**INSTRUCTIONS FOR THE TASK**
Pull out every line with the word "screenshot" from the entries below.

**AVAILABLE DATA**

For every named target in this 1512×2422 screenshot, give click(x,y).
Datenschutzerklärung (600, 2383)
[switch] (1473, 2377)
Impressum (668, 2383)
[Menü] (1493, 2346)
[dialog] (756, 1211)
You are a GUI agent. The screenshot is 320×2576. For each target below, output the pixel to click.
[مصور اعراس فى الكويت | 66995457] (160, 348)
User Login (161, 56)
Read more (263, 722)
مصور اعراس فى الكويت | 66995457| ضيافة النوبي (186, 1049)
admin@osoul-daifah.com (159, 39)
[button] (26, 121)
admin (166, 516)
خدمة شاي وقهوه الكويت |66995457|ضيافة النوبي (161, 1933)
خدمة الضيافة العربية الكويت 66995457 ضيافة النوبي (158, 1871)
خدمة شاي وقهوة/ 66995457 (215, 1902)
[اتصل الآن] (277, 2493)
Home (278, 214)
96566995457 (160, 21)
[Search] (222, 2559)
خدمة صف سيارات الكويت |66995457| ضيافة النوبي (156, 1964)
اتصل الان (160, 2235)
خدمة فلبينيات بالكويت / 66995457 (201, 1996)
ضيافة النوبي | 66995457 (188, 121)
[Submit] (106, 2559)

**RESPONSE TO THIS EXERCISE**
For every named target in this 1512×2422 screenshot, give click(x,y).
You are a GUI agent. The screenshot is 320×2576. For each target below, output the pixel to click.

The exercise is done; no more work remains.